Ausgangstext
****************

ZOMBIES, UNTOTE, WIEDERGÄNGER

Aus bleicher, aufgedunsener Haut leuchteten ihm zwei blutige Augen entgegen. Lange, spitze Fingernägel näherten sich seinem Hals.

»Die Nacht des Hexers«

Zombies sind wohl die klassischen Widersacher eines jeden Geister- und Dämonenjägers, nicht zuletzt, weil sie sowohl von Schwarzmagiern als auch von Dämonen und sogar dem Teufel selbst gern als Handlanger, Erfüllungsgehilfen und Kanonenfutter missbraucht werden. Die Wortwahl impliziert bereits eine gewisse Willenlosigkeit seitens der wiederbelebten Leichname, denn um nichts anderes handelt es sich.

Der Begriff ist mittlerweile so populär, dass sogar Kinder wissen, was damit gemeint ist. Selbst im Duden ist er zu finden:

Zombie , der; (afrikan. Wort) Toter, der durch Zauberei wieder zum Leben erweckt wurde [und willenloses Werkzeug des Zauberers ist].

Auch hier wird die Willenlosigkeit des Zombies als hervorstechende Eigenschaft und Alleinstellungskriterium benannt. Gleichzeitig ist es das maßgebliche Unterscheidungsmerkmal zum Vampir, abgesehen von den Ernährungsgewohnheiten selbstverständlich. Aber auch Vampire sind lebende Tote, für die Begriffe wie »Untote« oder »Wiedergänger« synonym verwendet werden. Im Gegensatz zum Zombie ist sich der Vampir jedoch stets seiner selbst bewusst und in der Lage, eigene Entscheidungen zu treffen. Fließend werden die Übergänge, sobald der Vampir an einem eklatanten Mangel an Blut leidet, denn in seiner unkontrollierten Gier nach neuem Lebenselixier kann er durchaus zombiehafte Züge annehmen.

Der Begriff »Zombie« stammt aus der Voodoo-Religion Westafrikas, die durch den Sklavenhandel nach Amerika importiert worden ist und dort vor allem im karibischen Raum praktiziert wurde. Noch heute gelten Haiti und New Orleans als Hochburgen des Voodoo-Kults (was bei JOHN SINCLAIR im zweiten großen Horror-Buch »Voodoo-Land« ausführlich thematisiert wird).

Im Voodoo bezeichnet Zombie einerseits einen Schlangengott, zum anderen ist es aber auch die Bezeichnung für einen Menschen, der durch ein Nervengift und/oder eine Zeremonie zu einem lebenden Toten gemacht wird. Der Voodoo-Priester (Bocor) flößt dem Unglücklichen Gift ein, das üblicherweise aus Kugelfisch oder Stechapfel gewonnen wird. Dadurch wird der Mensch zu einer willenlosen Marionette, deren Lebensfunktionen auf ein Minimum reduziert sind.

****************

Aufgabe
Welche Gestalten missbrauchen laut dem Ausgangstext über Zombies diese als Handlanger? Führen Sie alle auf.

****************

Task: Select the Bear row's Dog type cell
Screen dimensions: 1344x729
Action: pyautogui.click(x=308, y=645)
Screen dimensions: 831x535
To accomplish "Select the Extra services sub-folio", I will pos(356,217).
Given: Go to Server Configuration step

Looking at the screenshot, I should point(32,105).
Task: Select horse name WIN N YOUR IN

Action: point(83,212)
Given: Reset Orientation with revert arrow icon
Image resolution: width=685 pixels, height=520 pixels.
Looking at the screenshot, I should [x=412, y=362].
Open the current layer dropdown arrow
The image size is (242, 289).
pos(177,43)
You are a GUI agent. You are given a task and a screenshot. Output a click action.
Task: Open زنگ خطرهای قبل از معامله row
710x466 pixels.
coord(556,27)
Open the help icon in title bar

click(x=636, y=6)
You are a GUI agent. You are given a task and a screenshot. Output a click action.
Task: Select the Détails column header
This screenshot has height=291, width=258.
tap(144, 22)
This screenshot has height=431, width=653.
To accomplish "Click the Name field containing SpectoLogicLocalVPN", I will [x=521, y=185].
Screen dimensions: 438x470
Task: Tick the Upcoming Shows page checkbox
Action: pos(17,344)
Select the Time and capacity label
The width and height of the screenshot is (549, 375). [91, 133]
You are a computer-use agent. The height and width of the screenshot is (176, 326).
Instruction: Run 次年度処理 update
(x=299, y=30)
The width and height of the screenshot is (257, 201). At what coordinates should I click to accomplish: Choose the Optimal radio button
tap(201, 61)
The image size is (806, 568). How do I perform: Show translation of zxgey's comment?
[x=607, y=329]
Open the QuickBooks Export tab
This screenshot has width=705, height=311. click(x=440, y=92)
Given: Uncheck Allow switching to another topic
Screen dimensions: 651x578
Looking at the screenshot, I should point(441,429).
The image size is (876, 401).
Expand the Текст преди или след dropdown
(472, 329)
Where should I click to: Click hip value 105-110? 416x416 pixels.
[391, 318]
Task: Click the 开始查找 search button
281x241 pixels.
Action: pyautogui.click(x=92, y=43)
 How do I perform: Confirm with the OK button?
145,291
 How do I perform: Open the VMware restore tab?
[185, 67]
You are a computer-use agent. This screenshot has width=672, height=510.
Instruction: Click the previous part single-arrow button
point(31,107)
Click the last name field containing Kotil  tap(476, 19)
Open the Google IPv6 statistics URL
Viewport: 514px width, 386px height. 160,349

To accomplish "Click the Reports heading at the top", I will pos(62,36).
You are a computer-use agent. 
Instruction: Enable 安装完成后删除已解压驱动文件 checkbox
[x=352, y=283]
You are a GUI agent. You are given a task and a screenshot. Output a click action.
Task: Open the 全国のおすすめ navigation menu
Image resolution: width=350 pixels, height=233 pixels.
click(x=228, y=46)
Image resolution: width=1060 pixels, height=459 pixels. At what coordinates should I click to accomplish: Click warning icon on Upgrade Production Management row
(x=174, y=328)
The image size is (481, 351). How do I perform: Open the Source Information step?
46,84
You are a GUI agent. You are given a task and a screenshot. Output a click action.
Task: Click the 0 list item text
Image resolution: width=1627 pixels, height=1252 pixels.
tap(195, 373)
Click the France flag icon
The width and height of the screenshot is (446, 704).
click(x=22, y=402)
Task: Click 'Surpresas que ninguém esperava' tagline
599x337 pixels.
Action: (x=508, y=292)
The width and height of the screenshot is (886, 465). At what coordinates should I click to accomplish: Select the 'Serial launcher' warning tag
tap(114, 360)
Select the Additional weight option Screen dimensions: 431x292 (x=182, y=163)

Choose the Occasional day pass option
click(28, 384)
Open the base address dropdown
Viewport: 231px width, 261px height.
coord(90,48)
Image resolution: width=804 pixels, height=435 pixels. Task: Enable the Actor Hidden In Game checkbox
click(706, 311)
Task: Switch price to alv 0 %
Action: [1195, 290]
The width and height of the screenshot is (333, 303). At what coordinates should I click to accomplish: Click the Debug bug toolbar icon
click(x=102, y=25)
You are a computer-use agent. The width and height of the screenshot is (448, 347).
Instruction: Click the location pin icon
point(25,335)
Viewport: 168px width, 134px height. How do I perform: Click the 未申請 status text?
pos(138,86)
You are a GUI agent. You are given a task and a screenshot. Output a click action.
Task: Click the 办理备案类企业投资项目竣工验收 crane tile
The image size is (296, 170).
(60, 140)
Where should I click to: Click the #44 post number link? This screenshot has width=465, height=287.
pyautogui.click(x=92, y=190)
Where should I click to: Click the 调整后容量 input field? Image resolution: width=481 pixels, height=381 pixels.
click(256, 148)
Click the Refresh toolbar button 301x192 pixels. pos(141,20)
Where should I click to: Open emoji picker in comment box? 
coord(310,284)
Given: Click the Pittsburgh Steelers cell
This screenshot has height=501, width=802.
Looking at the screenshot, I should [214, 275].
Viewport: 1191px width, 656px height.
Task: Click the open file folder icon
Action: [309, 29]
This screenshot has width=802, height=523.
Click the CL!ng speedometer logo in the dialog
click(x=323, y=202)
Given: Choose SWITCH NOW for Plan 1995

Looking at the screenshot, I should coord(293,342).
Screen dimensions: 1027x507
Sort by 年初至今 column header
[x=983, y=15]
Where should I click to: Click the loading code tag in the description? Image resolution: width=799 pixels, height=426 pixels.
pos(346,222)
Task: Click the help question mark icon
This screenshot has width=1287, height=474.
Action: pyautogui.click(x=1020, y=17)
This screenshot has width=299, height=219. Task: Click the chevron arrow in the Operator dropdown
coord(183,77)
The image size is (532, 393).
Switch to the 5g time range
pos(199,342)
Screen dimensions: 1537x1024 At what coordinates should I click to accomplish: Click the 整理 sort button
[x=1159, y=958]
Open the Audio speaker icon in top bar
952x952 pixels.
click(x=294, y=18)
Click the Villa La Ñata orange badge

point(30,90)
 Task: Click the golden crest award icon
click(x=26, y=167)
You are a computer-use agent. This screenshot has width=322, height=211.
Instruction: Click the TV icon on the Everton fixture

****************

Lösung
Schwarzmagier, Dämonen, der Teufel selbst